** Opening Information provided block **
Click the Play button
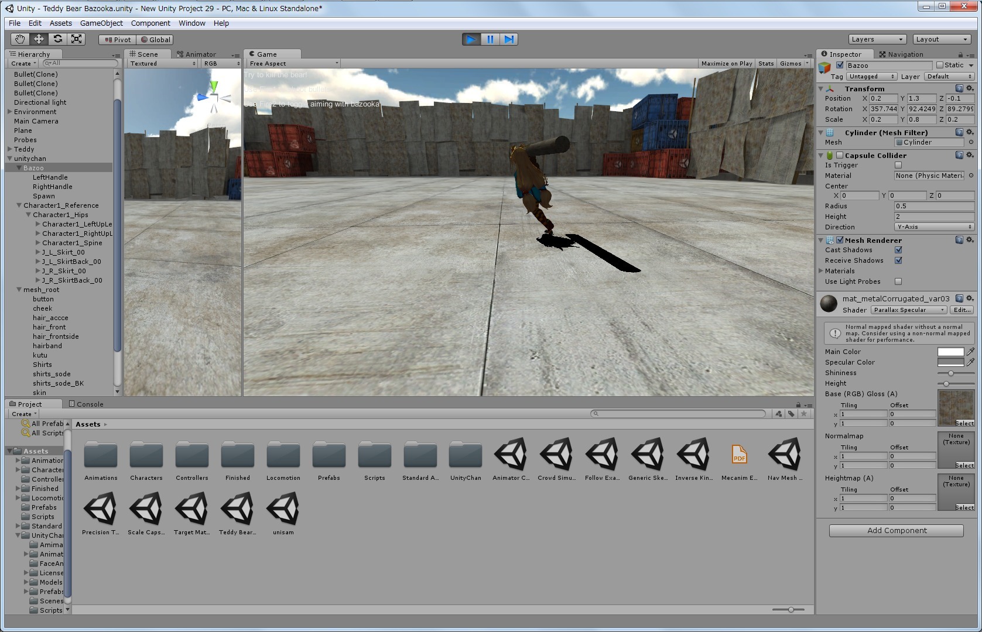Image resolution: width=982 pixels, height=632 pixels. point(471,39)
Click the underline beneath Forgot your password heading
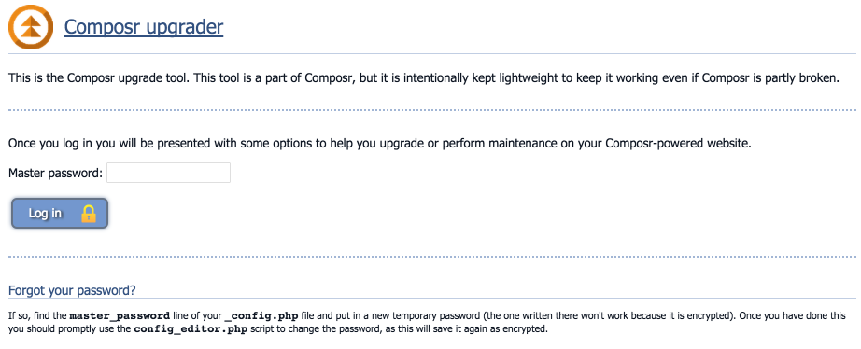Viewport: 861px width, 349px height. point(432,299)
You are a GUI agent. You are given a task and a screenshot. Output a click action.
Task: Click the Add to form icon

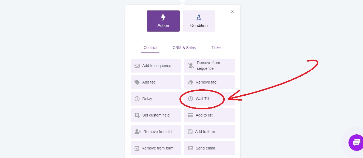coord(190,132)
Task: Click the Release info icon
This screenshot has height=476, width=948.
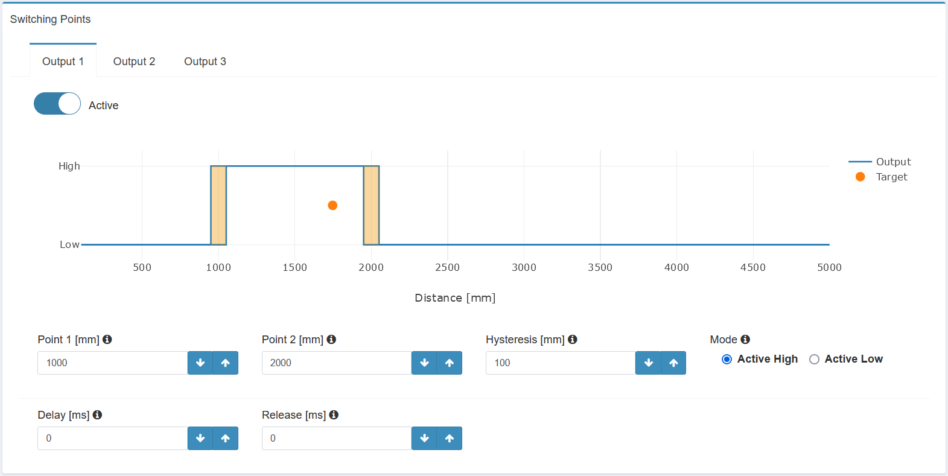Action: pos(334,415)
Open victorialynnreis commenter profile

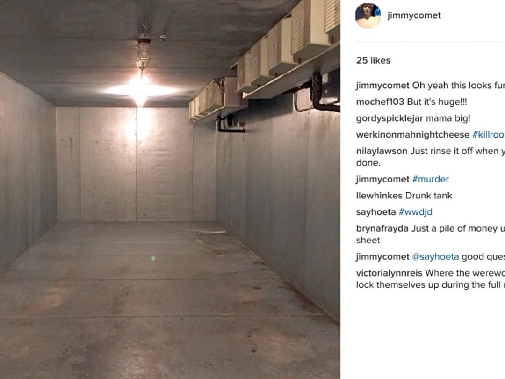(x=389, y=273)
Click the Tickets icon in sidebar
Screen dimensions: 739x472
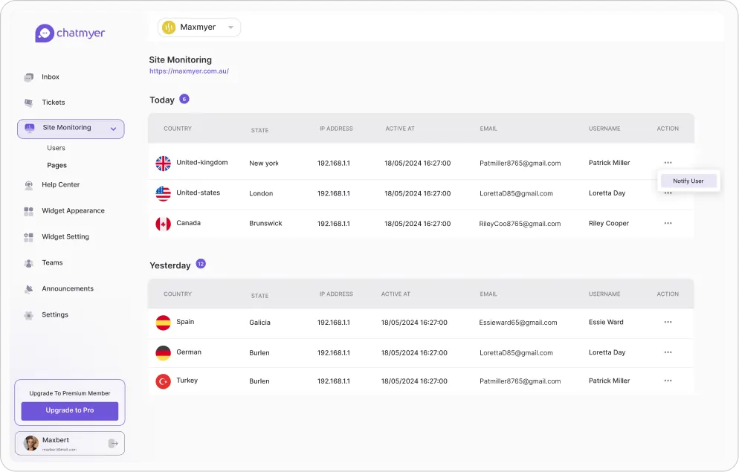(x=28, y=103)
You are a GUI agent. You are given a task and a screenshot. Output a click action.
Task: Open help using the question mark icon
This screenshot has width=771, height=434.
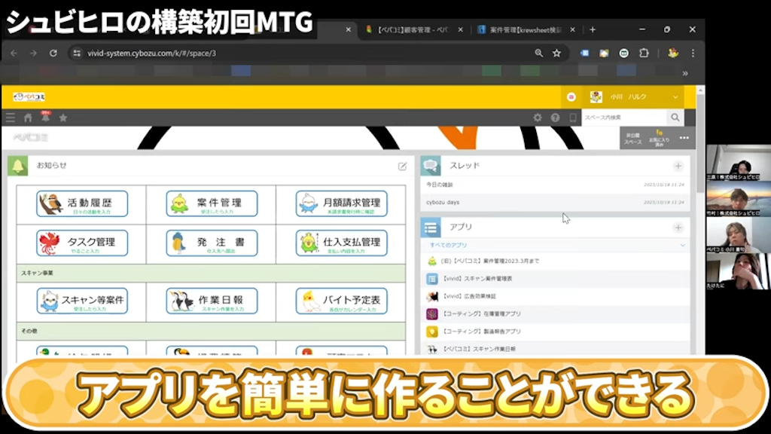(555, 118)
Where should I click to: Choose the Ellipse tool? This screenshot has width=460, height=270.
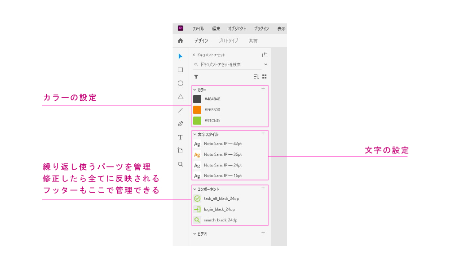tap(181, 83)
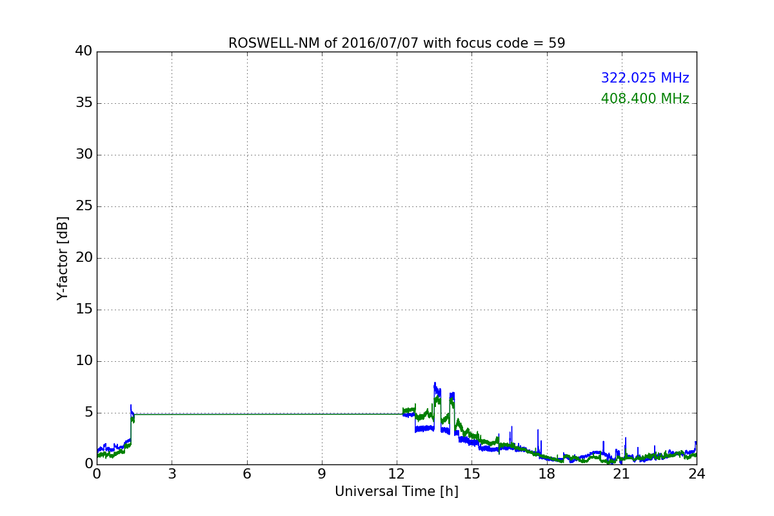Click the x-axis tick label 21
Image resolution: width=774 pixels, height=516 pixels.
622,474
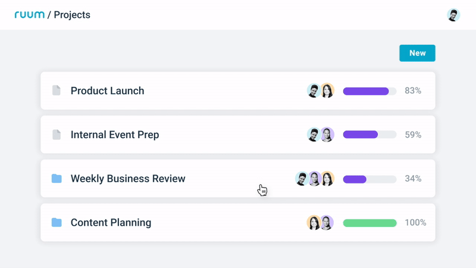476x268 pixels.
Task: Click the Content Planning folder icon
Action: [x=57, y=223]
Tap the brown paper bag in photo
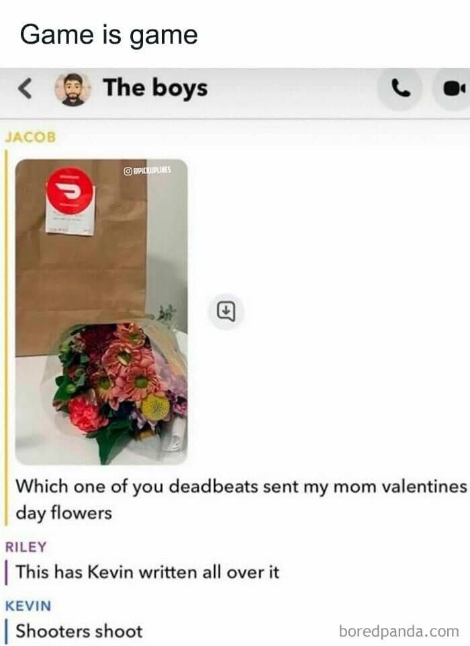Screen dimensions: 470x646 coord(83,256)
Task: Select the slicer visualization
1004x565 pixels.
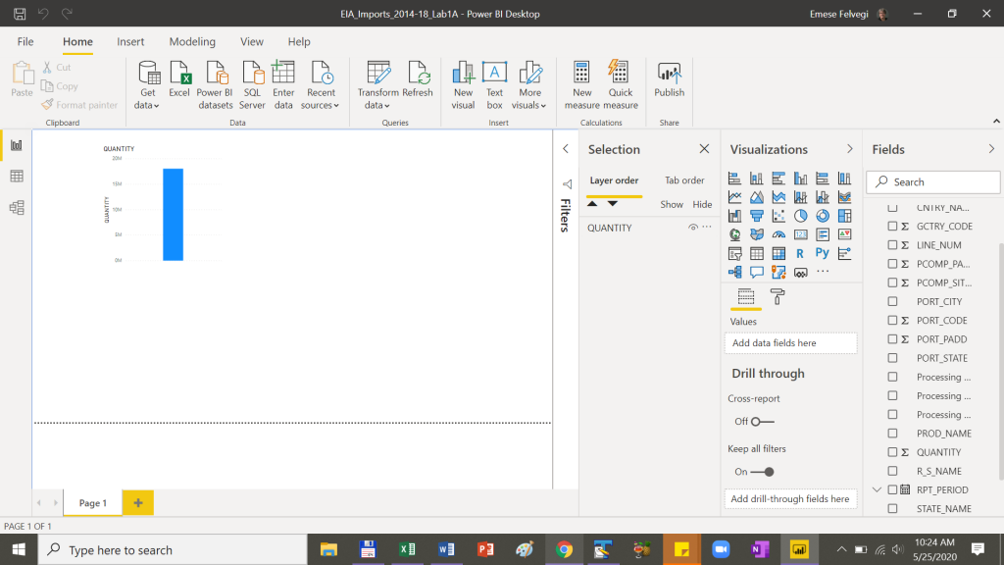Action: (734, 252)
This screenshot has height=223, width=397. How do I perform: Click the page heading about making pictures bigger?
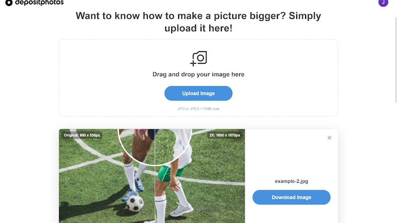(x=198, y=22)
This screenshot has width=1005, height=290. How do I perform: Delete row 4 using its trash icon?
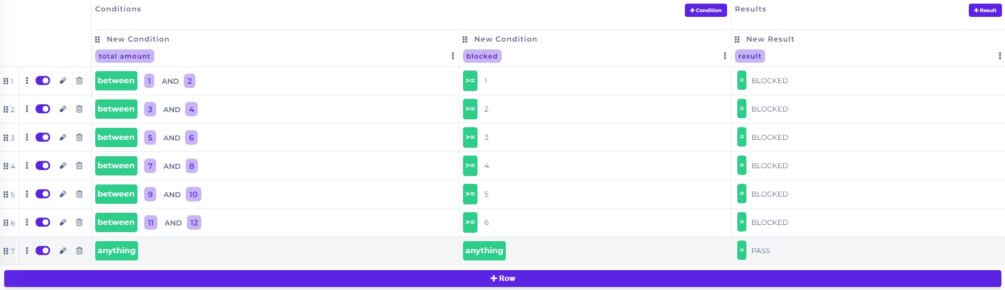click(79, 166)
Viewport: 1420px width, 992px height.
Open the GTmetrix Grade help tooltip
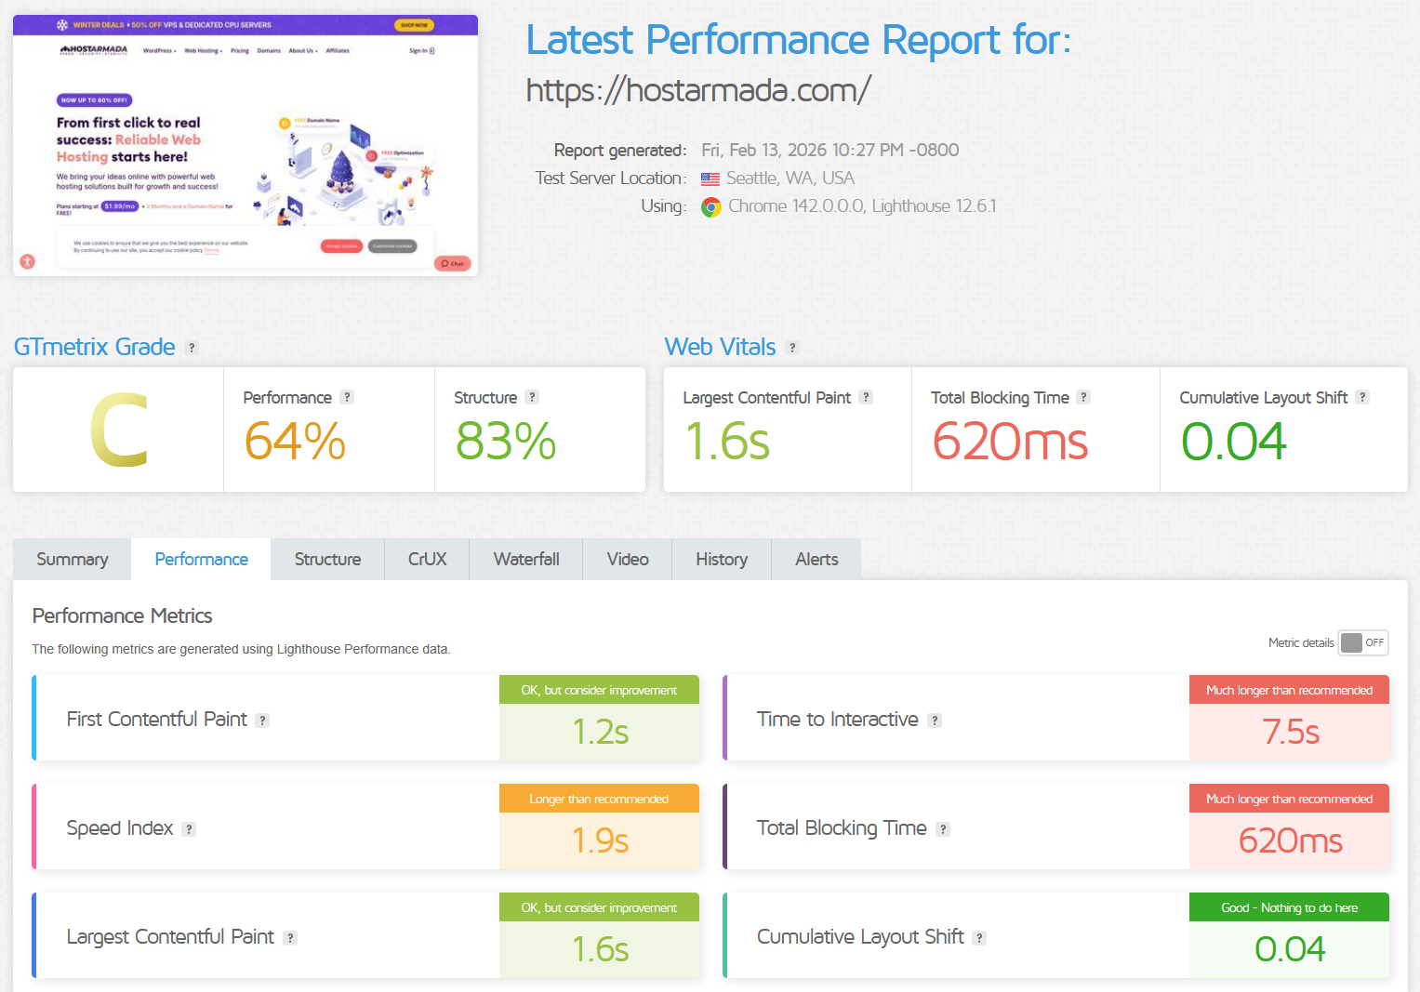(x=192, y=347)
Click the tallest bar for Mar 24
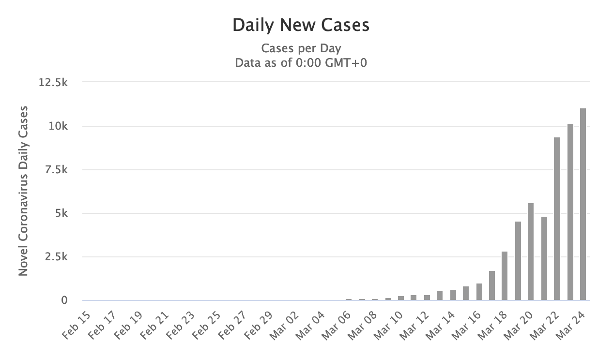This screenshot has height=358, width=613. click(x=583, y=204)
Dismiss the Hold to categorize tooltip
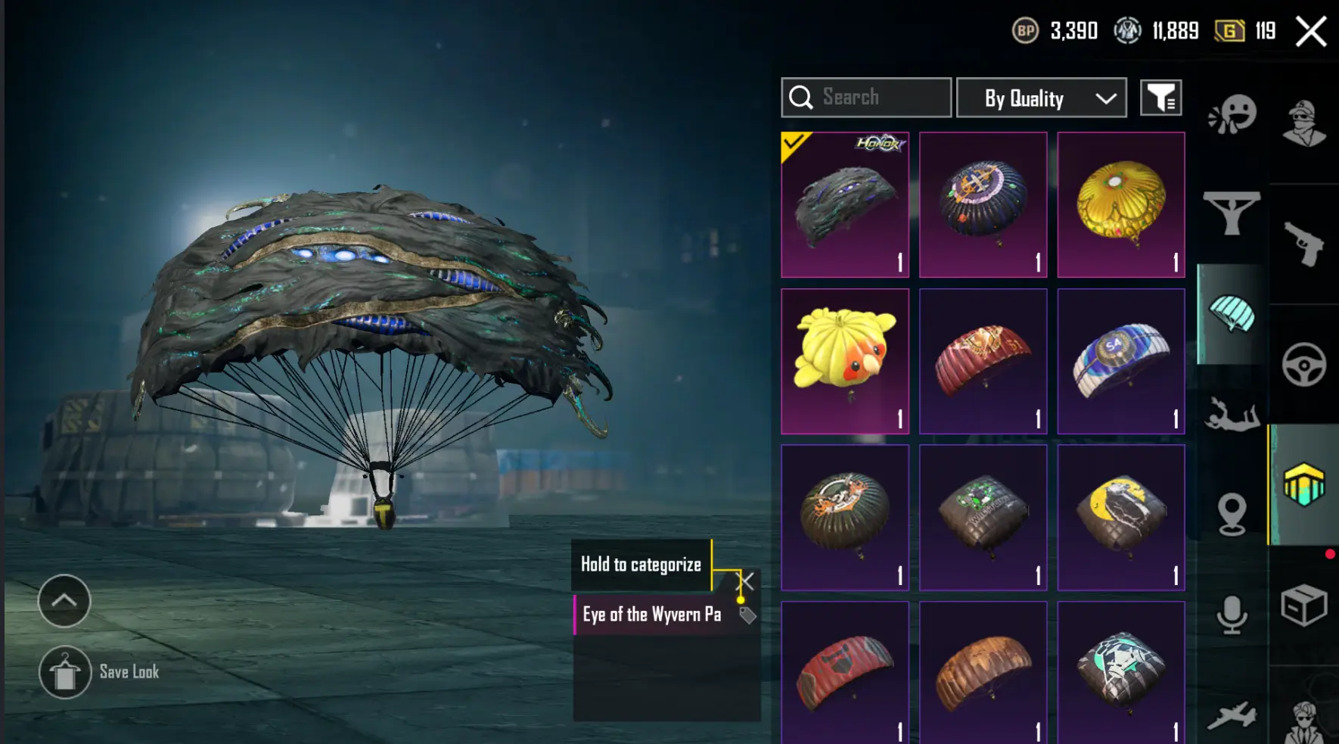The height and width of the screenshot is (744, 1339). [746, 581]
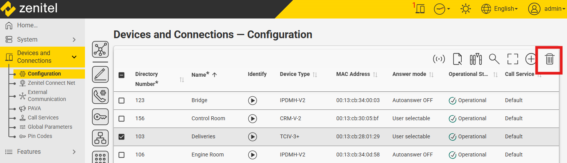Select the pencil edit icon in vertical toolbar
This screenshot has width=567, height=163.
click(100, 74)
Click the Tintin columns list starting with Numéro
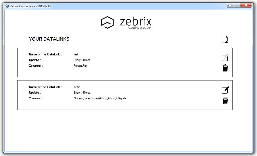The image size is (257, 156). pos(100,98)
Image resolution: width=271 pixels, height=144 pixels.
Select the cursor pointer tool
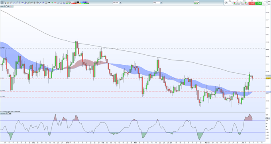point(2,3)
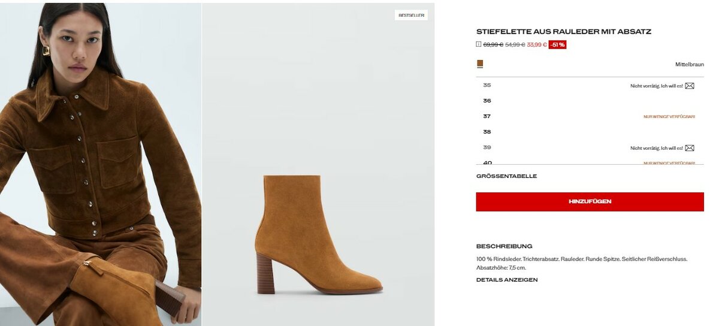Screen dimensions: 719x326
Task: Select size 36
Action: [x=487, y=101]
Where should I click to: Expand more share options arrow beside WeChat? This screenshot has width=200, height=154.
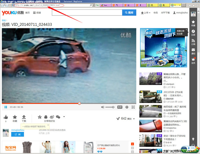tap(64, 117)
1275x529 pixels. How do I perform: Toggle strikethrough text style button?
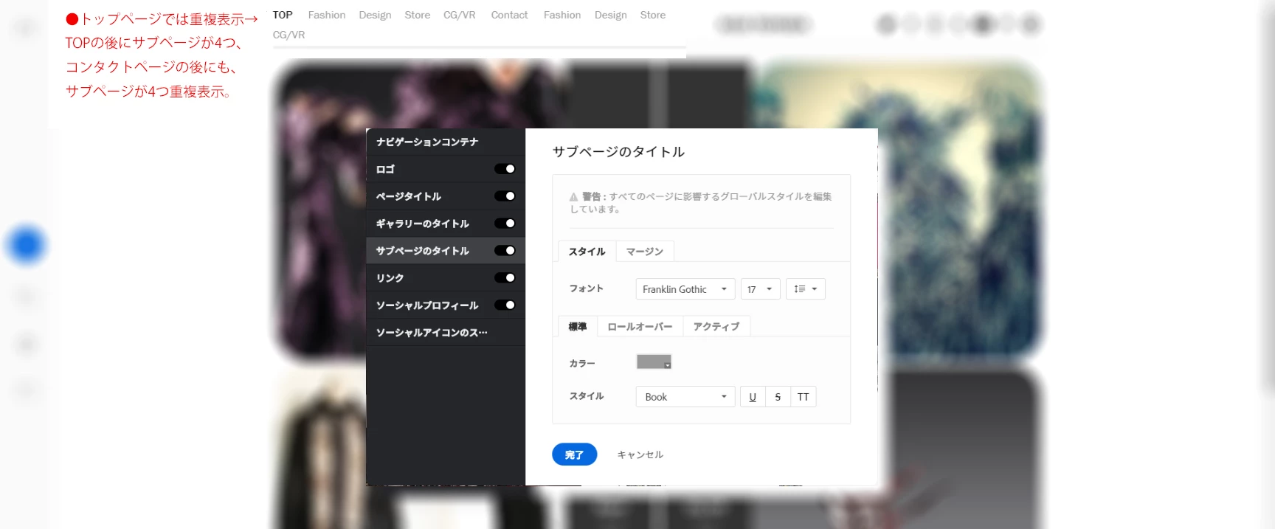tap(778, 397)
** Closing Information provided block **
Exercise:
Leave out the images and copy every record above exactly.

Result of this exercise:
Click the Play button
Image resolution: width=982 pixels, height=632 pixels. point(471,39)
Click the underline beneath Forgot your password heading
Viewport: 861px width, 349px height. point(432,299)
You are a GUI agent. You are given a task and a screenshot. Output a click action.
Task: Click the Add to form icon

coord(190,132)
Task: Click the Release info icon
This screenshot has height=476, width=948.
Action: pos(334,415)
Open victorialynnreis commenter profile

(x=389, y=273)
Click the Tickets icon in sidebar
Screen dimensions: 739x472
(x=28, y=103)
You are a GUI agent. You are given a task and a screenshot. Output a click action.
Task: Open help using the question mark icon
This screenshot has width=771, height=434.
(555, 118)
Where should I click to: Choose the Ellipse tool? This screenshot has width=460, height=270.
tap(181, 83)
Click the x-axis tick label 21
Image resolution: width=774 pixels, height=516 pixels.
622,474
476x268 pixels.
Task: Click the Content Planning folder icon
Action: [x=57, y=223]
Tap the brown paper bag in photo
Screen dimensions: 470x646 coord(83,256)
Task: Select the slicer visualization
1004x565 pixels.
Action: (734, 252)
This screenshot has height=223, width=397. How do I perform: Click the page heading about making pictures bigger?
(x=198, y=22)
This screenshot has width=1005, height=290. How do I perform: Delete row 4 using its trash icon?
click(79, 166)
Viewport: 1420px width, 992px height.
Open the GTmetrix Grade help tooltip
(x=192, y=347)
Click the tallest bar for Mar 24
This screenshot has height=358, width=613. click(x=583, y=204)
Dismiss the Hold to categorize tooltip
The height and width of the screenshot is (744, 1339). [746, 581]
Select the pencil edit icon in vertical toolbar
This screenshot has width=567, height=163.
click(100, 74)
Click the Tintin columns list starting with Numéro
The image size is (257, 156). pos(100,98)
Image resolution: width=271 pixels, height=144 pixels.
Select the cursor pointer tool
point(2,3)
Screen dimensions: 719x326
Task: Select size 36
Action: [x=487, y=101]
Where should I click to: Expand more share options arrow beside WeChat? This screenshot has width=200, height=154.
tap(64, 117)
1275x529 pixels. How do I perform: Toggle strikethrough text style button?
tap(778, 397)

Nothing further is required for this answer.